_TASK STATEMENT_
Print the data below verbatim, leaving out the pictures.

::: INPUT FOR THIS TASK

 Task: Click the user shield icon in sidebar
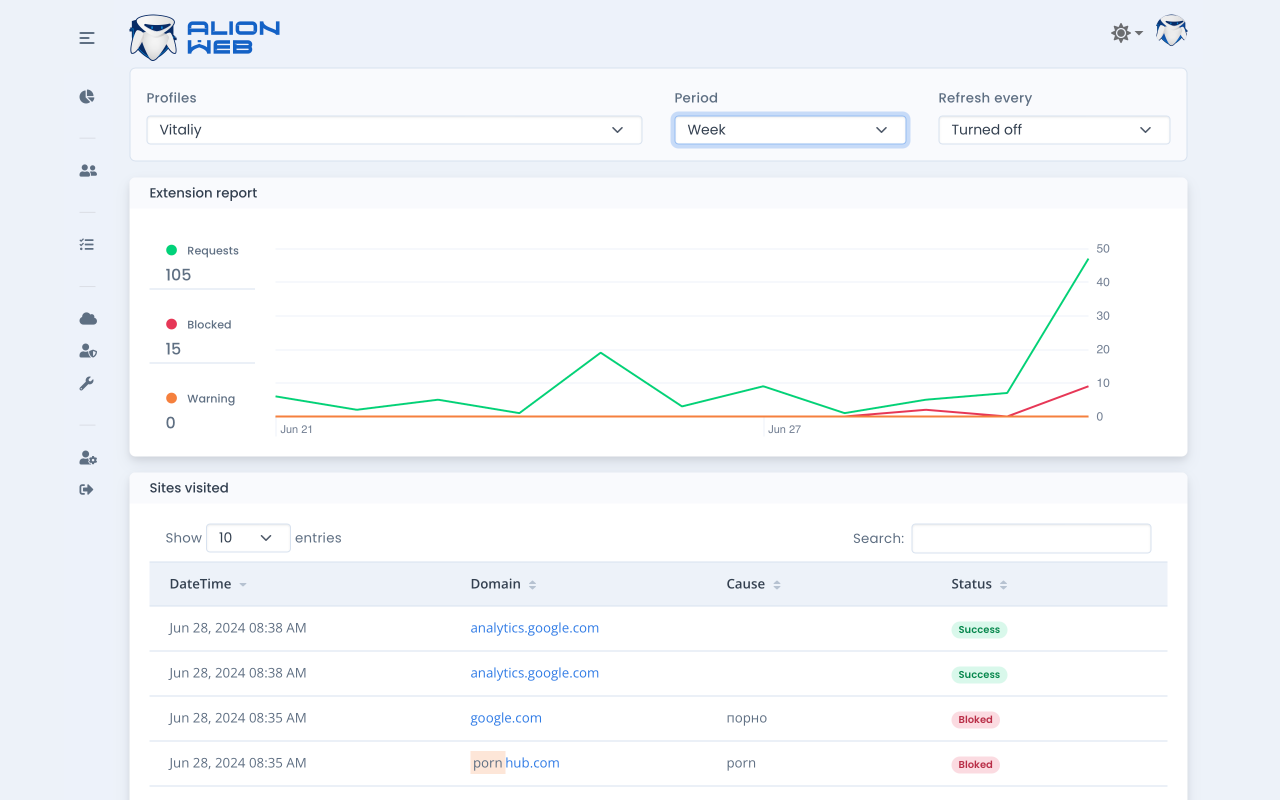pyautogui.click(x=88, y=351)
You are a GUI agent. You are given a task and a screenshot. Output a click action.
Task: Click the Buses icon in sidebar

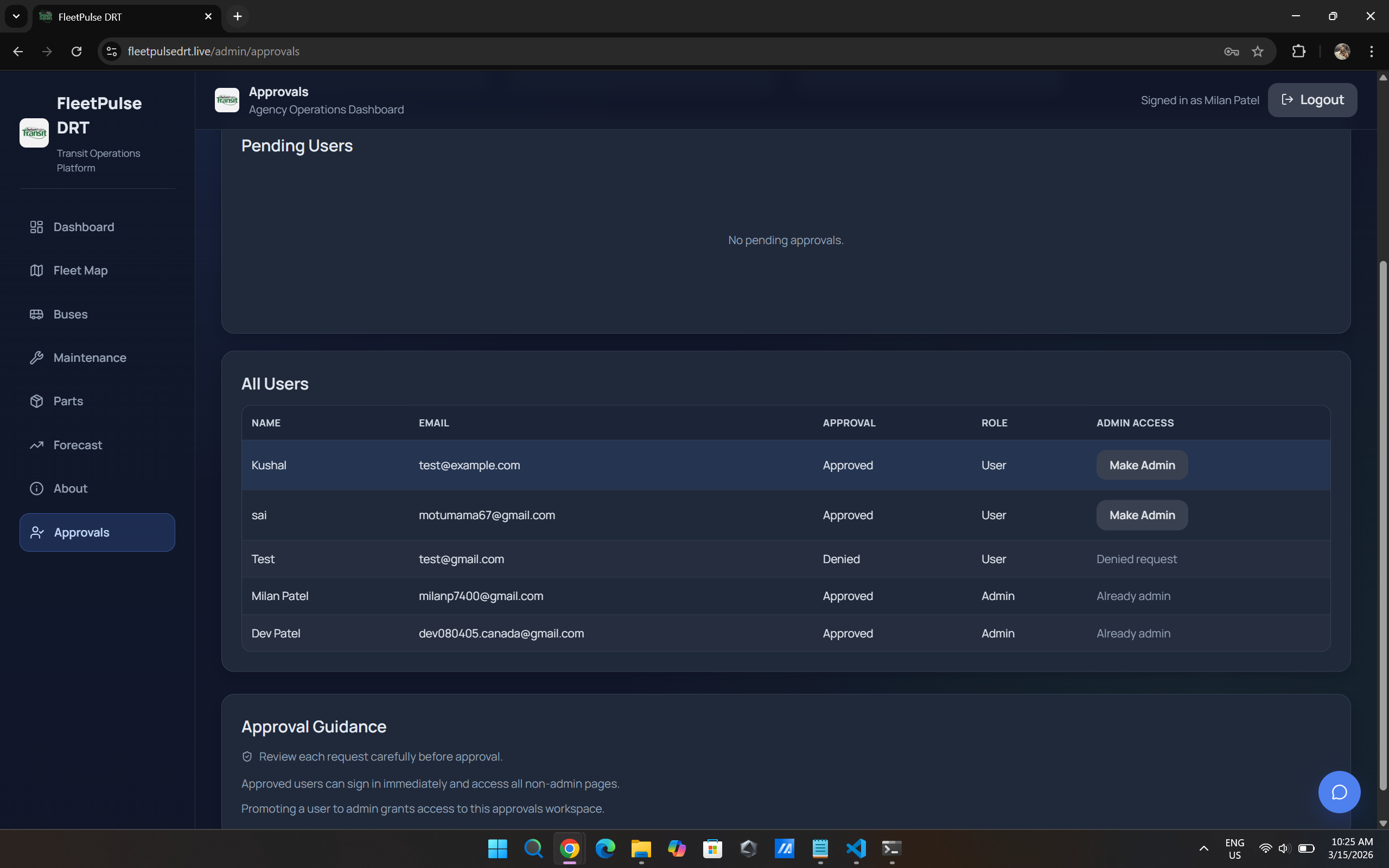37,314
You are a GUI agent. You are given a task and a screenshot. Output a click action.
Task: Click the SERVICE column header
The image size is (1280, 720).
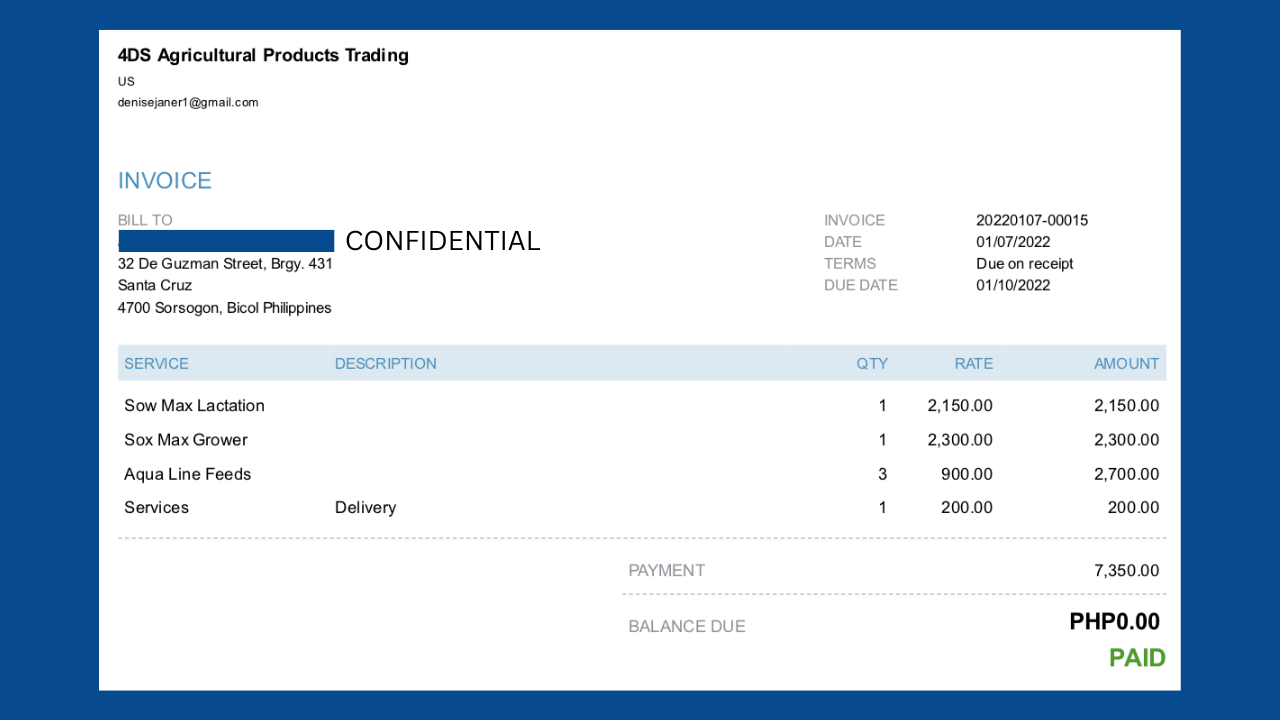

::::::

_TASK RESULT_
 Task: Click the user shield icon in sidebar
pyautogui.click(x=88, y=351)
You are a GUI agent. You are given a task and a screenshot. Output a click action.
Task: Click the Buses icon in sidebar

37,314
You are a GUI agent. You are given a task and a screenshot. Output a click action.
Task: Click the SERVICE column header
The image size is (1280, 720).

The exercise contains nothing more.